#### Problem description:
Copy out the entire passage on the reasonable person test in the Malema hate speech case, word for word.

#### Source passage:
I have no doubt that the singing of the song by Mr Malema is experienced as hurtful and very scary by the vast majority of white South Africans. This view is often sincerely held – also by people who are not overtly racist. For the reasonable white farmer or the reasonable white person who never took part in the struggle and do not speak Zulu, it must be as clear as day that this song constitutes hate speech.

But for the reasonable ANC member, the reasonable black (or white) person who took part in the struggle against apartheid, or for the reasonable person whose first language is Zulu, the song might arguably convey a completely different message.

Which highlights the difficulties faced by the judge who is currently contemplating whether he should find Julius Malema in breach of section 10 of the Equality Act because he sang this song. (As Afriforum had – correctly – not asked the court to ban the song outright, the demand by callers that the song should be banned, will therefore never come to pass.)

Who is this “reasonable person” that the law requires the judge to invoke and to rely on when he makes his decision? Is it the reasonable farmer? The reasonable white, middle class South African who only speaks English and Afrikaans? The reasonable ANC member? The reasonable person who took part in the struggle? Is the reasonable person a man or a woman, gay or straight, rich or poor? Does this reasonable person speak Zulu or only English and Afrikaans?

When I was a student at Stellenbosch University many years ago, our Professors did not speak of the “reasonable person” when they invoked this supposedly objective test that forms an integral part of our legal system. They referred to the “reasonable man”, by which most of them probably meant a reasonable white man who happens to have been a lawyer in apartheid South Africa for many years and had then been appointed – along with other white men – as a judge to one of our high courts. (In 1990 there were no black judges serving on any court in South Africa, while only 1 female High Court judge – Leonora van den Heever – served on the bench.)

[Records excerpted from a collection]
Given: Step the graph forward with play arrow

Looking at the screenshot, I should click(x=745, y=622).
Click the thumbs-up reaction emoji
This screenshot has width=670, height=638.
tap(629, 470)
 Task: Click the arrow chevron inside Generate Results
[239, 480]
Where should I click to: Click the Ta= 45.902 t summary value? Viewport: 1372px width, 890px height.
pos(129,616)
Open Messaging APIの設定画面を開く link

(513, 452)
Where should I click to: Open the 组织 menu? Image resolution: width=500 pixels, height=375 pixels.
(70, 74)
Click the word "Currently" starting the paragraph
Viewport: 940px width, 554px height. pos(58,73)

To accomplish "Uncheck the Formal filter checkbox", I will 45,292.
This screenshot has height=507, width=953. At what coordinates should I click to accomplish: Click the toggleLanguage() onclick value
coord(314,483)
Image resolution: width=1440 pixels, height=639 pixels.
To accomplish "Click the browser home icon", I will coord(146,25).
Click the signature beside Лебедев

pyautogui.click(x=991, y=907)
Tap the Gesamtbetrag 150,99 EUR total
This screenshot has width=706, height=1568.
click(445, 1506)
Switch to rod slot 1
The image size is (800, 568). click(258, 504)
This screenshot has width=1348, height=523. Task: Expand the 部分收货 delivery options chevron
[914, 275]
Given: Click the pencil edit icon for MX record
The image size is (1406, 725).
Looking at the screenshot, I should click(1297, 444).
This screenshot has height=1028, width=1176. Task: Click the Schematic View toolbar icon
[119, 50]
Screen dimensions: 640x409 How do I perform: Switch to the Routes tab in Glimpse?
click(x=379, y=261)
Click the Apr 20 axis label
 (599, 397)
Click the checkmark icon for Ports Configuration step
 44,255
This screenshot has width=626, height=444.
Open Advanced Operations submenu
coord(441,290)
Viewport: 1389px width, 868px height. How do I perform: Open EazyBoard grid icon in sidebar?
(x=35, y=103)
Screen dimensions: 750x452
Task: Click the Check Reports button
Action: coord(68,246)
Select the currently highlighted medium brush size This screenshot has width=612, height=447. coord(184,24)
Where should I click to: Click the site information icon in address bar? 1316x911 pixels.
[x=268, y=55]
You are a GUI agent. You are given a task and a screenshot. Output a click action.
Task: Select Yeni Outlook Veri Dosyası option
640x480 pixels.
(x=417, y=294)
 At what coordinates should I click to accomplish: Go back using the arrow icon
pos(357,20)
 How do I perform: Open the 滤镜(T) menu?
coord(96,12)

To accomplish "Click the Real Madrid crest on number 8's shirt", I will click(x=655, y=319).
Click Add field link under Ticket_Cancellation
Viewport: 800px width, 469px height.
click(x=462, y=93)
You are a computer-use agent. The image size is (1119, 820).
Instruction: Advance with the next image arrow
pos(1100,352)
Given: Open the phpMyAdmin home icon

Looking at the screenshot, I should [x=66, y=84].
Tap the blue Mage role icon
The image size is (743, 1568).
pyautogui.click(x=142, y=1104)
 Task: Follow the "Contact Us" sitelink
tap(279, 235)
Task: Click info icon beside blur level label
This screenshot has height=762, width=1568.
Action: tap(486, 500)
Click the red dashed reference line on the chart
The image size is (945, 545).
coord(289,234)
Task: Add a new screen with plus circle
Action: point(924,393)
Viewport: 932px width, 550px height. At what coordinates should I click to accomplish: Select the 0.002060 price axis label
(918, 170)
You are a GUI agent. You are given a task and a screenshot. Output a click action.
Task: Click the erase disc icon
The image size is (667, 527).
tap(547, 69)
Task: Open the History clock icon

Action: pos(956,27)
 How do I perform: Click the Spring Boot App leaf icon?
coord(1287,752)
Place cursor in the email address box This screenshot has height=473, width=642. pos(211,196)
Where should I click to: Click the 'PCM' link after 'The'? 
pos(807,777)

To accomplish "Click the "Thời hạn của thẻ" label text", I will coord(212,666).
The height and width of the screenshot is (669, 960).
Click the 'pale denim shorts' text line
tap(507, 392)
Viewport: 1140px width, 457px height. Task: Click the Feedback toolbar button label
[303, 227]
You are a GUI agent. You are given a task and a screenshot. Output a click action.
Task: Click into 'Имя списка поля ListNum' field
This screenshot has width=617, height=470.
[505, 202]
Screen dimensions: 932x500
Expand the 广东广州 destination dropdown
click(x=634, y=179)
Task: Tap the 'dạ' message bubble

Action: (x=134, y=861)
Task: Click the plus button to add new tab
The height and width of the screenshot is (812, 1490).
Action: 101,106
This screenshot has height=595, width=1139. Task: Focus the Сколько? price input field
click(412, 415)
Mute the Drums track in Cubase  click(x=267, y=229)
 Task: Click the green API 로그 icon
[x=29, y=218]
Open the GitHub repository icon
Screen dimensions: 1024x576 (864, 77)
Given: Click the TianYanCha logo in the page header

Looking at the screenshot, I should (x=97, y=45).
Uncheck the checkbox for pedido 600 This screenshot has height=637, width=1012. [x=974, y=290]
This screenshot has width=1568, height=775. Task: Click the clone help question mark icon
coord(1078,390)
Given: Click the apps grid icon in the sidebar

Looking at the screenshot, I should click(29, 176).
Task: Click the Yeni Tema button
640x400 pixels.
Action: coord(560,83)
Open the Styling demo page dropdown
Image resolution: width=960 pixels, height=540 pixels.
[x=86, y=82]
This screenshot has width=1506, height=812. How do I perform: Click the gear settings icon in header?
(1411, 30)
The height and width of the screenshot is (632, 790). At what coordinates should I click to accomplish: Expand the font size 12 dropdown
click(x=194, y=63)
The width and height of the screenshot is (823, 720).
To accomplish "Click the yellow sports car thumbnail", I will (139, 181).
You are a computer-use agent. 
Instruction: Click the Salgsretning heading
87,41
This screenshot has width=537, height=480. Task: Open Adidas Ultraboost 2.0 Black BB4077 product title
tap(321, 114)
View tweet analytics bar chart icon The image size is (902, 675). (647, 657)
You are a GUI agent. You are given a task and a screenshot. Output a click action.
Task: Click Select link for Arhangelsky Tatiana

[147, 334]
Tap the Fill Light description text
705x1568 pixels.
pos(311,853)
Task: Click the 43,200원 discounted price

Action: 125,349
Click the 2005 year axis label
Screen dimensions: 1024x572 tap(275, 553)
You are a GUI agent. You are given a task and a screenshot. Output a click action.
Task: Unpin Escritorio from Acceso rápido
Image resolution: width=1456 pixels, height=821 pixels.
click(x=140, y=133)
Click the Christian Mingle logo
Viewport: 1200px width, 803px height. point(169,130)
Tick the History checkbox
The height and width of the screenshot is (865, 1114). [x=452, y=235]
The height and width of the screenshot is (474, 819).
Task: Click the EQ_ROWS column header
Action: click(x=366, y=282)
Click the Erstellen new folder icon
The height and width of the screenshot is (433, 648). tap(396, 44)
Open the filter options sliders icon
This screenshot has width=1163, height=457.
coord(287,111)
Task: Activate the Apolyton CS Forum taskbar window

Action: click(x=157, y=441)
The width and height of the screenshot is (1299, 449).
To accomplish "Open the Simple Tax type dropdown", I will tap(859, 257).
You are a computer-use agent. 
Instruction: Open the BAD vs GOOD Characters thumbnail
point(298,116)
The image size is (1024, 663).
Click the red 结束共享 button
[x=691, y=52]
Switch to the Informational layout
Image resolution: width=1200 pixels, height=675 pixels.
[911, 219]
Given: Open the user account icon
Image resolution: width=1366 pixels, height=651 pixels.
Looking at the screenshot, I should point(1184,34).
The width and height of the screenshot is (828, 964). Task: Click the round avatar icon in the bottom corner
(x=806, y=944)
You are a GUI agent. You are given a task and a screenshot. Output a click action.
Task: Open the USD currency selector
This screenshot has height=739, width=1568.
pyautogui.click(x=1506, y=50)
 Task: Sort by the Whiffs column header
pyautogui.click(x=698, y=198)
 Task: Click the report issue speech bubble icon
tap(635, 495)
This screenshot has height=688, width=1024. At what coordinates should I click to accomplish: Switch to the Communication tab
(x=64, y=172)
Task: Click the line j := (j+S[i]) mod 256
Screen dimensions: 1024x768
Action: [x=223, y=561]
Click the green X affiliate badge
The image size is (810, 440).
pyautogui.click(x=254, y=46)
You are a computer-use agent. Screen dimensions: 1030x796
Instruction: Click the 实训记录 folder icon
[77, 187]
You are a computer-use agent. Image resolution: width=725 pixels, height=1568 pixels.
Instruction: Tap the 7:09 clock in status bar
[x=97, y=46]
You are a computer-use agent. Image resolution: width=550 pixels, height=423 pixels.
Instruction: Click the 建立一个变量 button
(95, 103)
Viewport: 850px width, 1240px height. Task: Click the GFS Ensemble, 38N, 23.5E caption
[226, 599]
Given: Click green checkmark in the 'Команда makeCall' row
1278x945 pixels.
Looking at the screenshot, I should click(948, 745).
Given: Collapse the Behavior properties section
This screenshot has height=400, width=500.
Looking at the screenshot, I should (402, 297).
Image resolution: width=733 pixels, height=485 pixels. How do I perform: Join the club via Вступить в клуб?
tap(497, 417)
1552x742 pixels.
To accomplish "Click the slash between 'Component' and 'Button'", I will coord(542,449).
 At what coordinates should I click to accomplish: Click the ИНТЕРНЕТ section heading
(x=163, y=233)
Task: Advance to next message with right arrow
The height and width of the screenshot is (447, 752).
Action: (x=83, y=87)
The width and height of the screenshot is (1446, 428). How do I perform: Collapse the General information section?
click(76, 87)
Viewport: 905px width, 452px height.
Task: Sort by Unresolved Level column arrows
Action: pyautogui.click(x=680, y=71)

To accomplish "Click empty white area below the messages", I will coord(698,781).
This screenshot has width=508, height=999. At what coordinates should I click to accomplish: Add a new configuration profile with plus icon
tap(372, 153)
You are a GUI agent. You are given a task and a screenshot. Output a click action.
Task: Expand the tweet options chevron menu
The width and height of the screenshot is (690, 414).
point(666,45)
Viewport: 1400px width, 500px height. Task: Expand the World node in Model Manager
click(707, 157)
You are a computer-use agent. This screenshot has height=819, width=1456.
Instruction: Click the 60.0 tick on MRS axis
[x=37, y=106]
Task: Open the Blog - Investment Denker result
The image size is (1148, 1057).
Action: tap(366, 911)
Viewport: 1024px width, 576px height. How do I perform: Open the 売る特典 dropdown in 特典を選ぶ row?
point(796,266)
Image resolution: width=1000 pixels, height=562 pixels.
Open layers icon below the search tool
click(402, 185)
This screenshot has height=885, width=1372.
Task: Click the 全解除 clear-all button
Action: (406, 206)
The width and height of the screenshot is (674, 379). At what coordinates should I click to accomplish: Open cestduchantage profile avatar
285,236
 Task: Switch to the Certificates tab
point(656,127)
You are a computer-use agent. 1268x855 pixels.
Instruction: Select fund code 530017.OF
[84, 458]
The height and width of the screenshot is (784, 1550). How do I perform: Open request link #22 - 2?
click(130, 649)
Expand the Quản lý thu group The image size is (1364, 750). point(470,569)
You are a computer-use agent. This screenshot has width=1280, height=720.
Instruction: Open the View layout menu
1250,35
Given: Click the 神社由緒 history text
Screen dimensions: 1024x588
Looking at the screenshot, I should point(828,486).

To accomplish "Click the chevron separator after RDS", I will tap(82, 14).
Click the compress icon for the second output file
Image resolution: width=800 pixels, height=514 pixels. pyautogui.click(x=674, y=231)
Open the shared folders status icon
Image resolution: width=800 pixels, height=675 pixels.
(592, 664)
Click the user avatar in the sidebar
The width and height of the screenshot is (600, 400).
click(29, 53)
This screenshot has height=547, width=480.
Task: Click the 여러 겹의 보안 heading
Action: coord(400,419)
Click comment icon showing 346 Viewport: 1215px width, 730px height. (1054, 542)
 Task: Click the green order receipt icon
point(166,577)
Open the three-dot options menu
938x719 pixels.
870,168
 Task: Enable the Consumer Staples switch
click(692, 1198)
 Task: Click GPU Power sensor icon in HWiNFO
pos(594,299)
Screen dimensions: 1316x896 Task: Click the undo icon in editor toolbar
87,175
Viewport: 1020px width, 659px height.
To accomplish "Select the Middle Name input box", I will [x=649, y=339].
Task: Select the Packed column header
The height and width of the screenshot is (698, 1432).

#### The answer:
I have no doubt that the singing of the song by Mr Malema is experienced as hurtful and very scary by the vast majority of white South Africans. This view is often sincerely held – also by people who are not overtly racist. For the reasonable white farmer or the reasonable white person who never took part in the struggle and do not speak Zulu, it must be as clear as day that this song constitutes hate speech.

But for the reasonable ANC member, the reasonable black (or white) person who took part in the struggle against apartheid, or for the reasonable person whose first language is Zulu, the song might arguably convey a completely different message.

Which highlights the difficulties faced by the judge who is currently contemplating whether he should find Julius Malema in breach of section 10 of the Equality Act because he sang this song. (As Afriforum had – correctly – not asked the court to ban the song outright, the demand by callers that the song should be banned, will therefore never come to pass.)

Who is this “reasonable person” that the law requires the judge to invoke and to rely on when he makes his decision? Is it the reasonable farmer? The reasonable white, middle class South African who only speaks English and Afrikaans? The reasonable ANC member? The reasonable person who took part in the struggle? Is the reasonable person a man or a woman, gay or straight, rich or poor? Does this reasonable person speak Zulu or only English and Afrikaans?

When I was a student at Stellenbosch University many years ago, our Professors did not speak of the “reasonable person” when they invoked this supposedly objective test that forms an integral part of our legal system. They referred to the “reasonable man”, by which most of them probably meant a reasonable white man who happens to have been a lawyer in apartheid South Africa for many years and had then been appointed – along with other white men – as a judge to one of our high courts. (In 1990 there were no black judges serving on any court in South Africa, while only 1 female High Court judge – Leonora van den Heever – served on the bench.)